Wherever the word "toolbar" occurs in the listing, copy the whole line.

☆ ☆ ☆ ☆ ☆

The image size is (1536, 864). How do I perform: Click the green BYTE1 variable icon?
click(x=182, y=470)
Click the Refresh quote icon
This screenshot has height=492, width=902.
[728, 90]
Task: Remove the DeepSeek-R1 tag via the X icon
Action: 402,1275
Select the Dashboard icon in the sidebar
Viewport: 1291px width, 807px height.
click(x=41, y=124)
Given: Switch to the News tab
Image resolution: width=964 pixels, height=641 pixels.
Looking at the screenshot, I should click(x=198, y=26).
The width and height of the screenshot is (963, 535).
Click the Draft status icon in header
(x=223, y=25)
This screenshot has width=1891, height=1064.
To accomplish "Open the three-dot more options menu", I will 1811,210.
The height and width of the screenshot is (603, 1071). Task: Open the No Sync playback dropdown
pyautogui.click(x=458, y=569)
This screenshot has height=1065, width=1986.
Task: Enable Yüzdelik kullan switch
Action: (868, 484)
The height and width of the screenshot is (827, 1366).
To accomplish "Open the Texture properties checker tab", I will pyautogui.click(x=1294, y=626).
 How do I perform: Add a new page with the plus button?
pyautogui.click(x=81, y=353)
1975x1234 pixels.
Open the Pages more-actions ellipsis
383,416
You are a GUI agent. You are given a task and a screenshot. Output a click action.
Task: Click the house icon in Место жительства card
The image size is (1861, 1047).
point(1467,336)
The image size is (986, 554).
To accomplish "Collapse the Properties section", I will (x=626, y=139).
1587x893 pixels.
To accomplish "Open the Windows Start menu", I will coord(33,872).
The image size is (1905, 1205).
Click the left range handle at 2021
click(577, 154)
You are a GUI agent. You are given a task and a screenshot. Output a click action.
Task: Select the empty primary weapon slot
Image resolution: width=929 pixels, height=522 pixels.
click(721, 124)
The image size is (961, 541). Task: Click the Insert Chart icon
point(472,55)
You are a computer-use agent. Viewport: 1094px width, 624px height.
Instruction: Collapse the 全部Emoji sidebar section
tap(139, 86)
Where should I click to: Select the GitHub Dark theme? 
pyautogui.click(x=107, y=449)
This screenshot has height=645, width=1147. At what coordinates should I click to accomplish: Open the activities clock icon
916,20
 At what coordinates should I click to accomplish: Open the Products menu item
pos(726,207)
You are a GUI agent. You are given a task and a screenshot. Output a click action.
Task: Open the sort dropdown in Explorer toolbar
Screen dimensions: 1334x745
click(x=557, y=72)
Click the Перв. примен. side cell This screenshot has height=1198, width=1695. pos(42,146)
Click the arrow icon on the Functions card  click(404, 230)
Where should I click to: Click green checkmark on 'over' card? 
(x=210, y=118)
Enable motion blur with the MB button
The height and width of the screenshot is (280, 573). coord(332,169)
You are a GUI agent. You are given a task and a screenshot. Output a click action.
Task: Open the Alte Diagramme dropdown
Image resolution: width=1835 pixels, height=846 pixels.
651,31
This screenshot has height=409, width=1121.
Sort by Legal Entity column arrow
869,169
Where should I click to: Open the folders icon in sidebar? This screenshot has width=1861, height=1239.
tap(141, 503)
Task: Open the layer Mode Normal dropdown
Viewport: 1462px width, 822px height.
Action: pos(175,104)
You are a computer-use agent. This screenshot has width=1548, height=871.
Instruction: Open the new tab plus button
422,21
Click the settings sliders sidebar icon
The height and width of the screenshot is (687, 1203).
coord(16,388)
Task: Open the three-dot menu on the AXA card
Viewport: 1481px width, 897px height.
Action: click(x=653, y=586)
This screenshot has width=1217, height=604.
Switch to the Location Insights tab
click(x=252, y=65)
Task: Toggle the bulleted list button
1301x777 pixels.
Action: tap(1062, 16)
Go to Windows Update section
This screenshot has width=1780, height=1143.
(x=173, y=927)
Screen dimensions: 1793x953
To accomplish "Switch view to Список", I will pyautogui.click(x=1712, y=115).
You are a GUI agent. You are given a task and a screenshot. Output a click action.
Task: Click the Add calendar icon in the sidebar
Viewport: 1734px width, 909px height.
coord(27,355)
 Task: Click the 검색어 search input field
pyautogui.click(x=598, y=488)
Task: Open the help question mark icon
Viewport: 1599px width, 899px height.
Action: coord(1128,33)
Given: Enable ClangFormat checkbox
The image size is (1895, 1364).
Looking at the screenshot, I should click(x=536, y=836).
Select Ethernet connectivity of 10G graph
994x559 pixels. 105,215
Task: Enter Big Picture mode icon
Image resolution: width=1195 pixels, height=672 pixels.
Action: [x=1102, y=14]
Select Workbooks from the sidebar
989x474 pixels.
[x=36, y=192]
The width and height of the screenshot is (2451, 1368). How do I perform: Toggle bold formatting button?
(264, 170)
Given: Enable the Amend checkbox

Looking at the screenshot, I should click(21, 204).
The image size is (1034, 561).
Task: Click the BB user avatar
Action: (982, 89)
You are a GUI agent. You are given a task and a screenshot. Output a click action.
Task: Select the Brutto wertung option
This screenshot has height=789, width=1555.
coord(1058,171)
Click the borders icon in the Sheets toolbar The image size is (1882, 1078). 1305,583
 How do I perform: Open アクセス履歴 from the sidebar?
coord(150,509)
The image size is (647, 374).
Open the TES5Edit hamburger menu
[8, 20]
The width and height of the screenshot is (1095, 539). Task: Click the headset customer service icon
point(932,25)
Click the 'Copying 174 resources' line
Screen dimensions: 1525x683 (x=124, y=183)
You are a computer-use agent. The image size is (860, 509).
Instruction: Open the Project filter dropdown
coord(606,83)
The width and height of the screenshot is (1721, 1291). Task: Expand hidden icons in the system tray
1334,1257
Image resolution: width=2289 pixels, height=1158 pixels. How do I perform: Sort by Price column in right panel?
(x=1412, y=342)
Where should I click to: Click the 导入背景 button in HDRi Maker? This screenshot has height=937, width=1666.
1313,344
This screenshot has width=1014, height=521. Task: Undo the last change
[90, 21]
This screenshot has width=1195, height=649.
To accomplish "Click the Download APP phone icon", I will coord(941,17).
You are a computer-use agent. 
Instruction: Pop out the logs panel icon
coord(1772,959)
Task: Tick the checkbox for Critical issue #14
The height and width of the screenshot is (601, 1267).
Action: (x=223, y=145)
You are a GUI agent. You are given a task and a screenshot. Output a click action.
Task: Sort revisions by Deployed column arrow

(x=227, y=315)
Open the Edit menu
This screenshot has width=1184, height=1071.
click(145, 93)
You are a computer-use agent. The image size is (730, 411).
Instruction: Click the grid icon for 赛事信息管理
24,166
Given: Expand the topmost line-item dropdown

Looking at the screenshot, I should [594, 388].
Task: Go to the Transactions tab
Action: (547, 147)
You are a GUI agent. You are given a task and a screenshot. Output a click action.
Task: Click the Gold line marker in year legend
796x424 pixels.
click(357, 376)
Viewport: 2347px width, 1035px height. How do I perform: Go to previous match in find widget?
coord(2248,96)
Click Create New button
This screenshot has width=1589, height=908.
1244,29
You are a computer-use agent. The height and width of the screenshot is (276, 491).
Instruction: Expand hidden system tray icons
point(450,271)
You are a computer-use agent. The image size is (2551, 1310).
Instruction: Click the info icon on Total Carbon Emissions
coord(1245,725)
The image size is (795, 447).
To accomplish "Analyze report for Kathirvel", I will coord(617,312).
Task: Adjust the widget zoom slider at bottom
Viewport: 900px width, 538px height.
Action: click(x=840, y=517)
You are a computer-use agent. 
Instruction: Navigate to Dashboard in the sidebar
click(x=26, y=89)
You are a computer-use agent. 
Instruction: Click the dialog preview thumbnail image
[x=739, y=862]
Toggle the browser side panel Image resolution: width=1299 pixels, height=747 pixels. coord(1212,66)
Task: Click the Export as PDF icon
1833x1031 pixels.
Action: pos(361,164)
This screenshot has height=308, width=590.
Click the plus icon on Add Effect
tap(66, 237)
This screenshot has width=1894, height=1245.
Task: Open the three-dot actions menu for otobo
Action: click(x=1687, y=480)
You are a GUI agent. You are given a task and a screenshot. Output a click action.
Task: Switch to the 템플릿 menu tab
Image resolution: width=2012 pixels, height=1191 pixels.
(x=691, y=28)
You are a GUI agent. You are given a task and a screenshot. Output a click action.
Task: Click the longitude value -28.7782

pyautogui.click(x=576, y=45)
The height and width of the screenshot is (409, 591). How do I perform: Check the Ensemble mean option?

☆ ☆ ☆ ☆ ☆

■ Output of the task
Task: Open the sort dropdown in Explorer toolbar
Click the borders icon in the Sheets toolbar The image size is (1882, 1078). 1305,583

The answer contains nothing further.